# Introduction

Congratulations! You have just been hired to lead the data science efforts at DataSciencester, the social network for data scientist.

It's your first day on the job at DataSciencester, and the VP of Networking is full of questions about your users.
To this end, he gives you a dump of the entire DataSciencester network.
This consists of a list of users, each represented by a `dict` that contains that user's `id` and name.

In [2]:
users = [
    {"id": 0, "name": "Hero"},
    {"id": 1 , "name":"Dunn"},
    {"id": 2, "name":"Sue"},
    {"id": 3, "name":"Chi"},
    {"id": 4, "name":"Thor"},
    {"id": 5, "name":"Clive"},
    {"id": 6, "name":"Hicks"},
    {"id": 7, "name":"Devin"},
    {"id": 8, "name":"Kate"},
    {"id": 9, "name":"Klein"},
]

He also gives you the "friendship" data, represented as a list of pairs of IDs.

In [3]:
friendship_pairs = [(0, 1),(0, 2),(1, 2),(1, 3),(2, 3),(3, 4),
                    (4, 5),(5, 6),(5, 7),(6, 8),(7, 8),(8, 9),]

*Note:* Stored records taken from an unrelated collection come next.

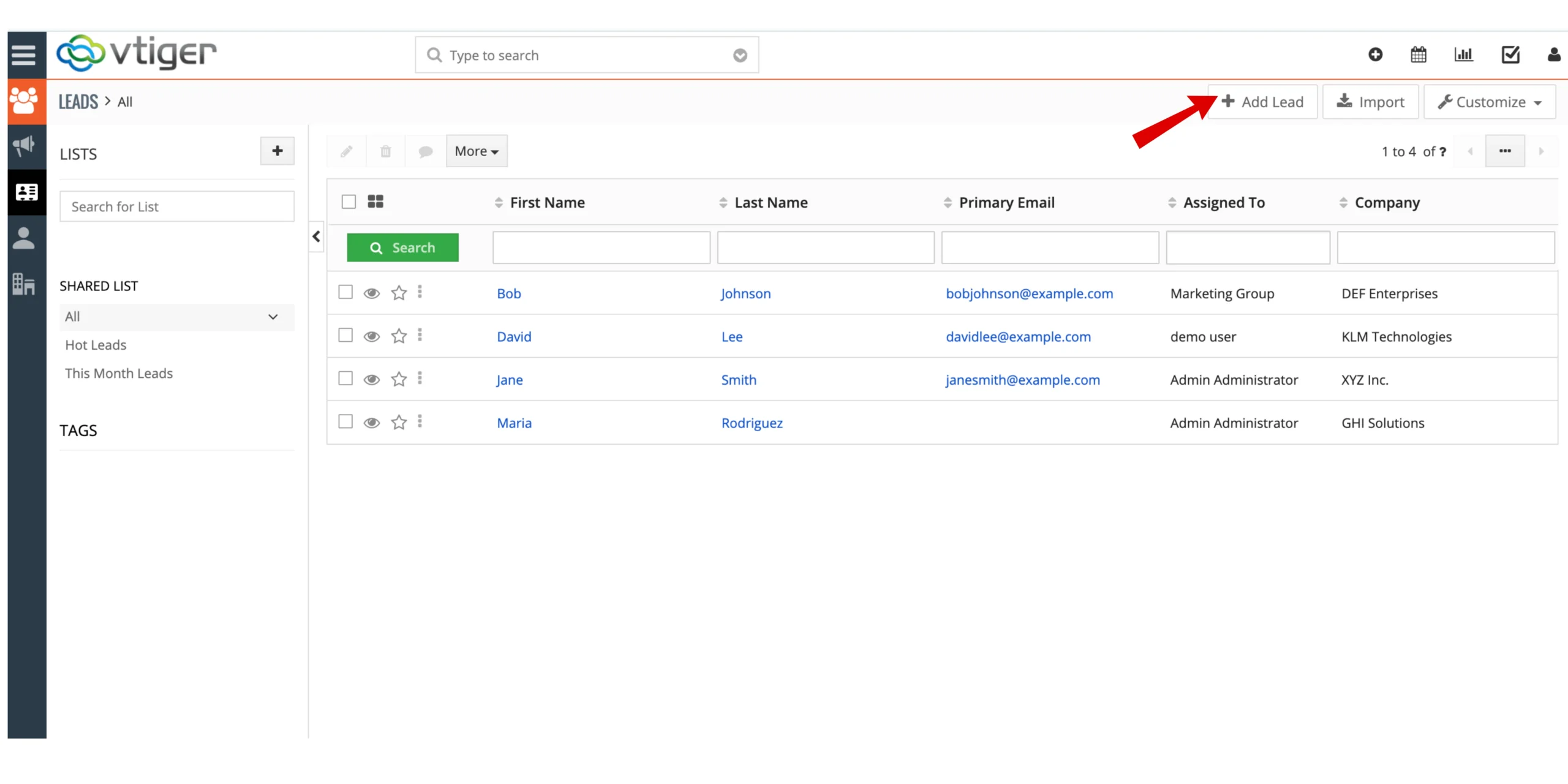Click the Add Lead button
Image resolution: width=1568 pixels, height=784 pixels.
tap(1262, 102)
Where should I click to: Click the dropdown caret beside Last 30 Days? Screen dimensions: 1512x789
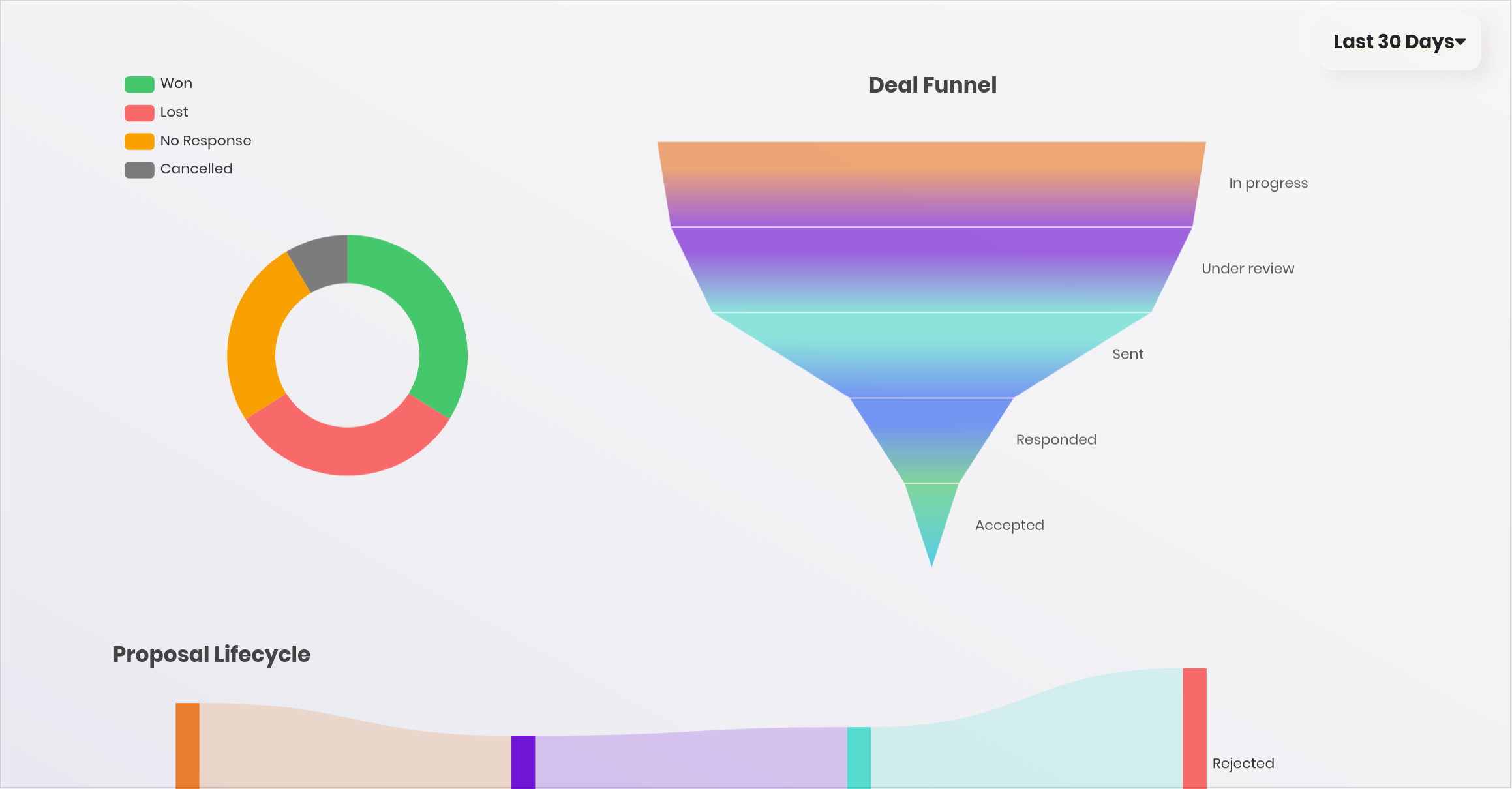[x=1460, y=42]
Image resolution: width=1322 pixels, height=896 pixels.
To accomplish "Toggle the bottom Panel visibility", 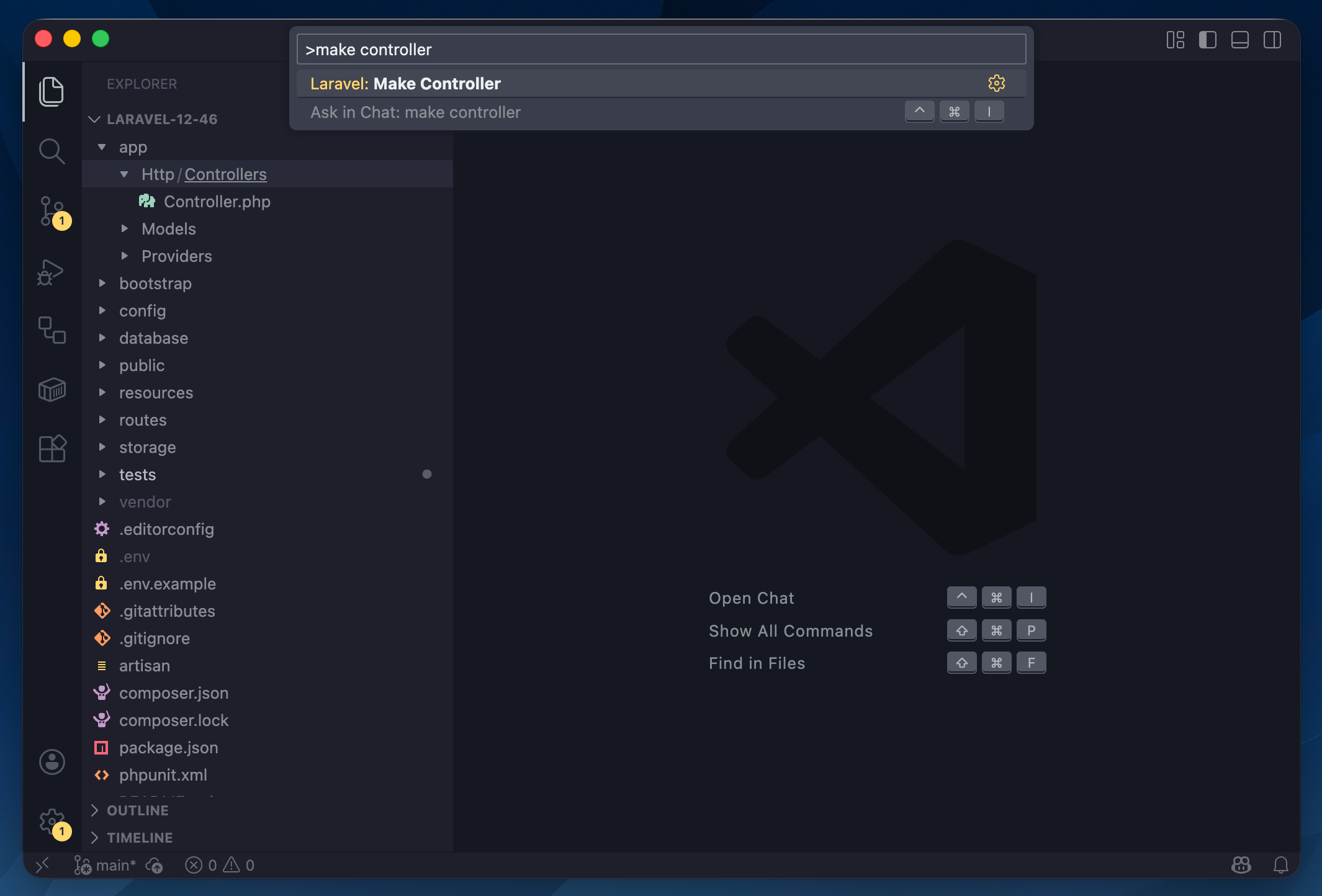I will tap(1239, 40).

For example, the tuple (0, 1) indicates that the data scientist with `id` 0 (Hero) and the data scientist with `id` 1 (Dunn) are friends.

Having friendships represented as a list of pairs is not the easiest way to work with them.
To find all the friendships for user 1, you would have to iterate over every pair looking for pairs containing 1. If you had lots of pairs, this would take a very long time.

Instead , we will create a `dict` where the keys are user `id`s and the values are lists of friend `id`s.
(Looking up things in a `dict` is very fast.)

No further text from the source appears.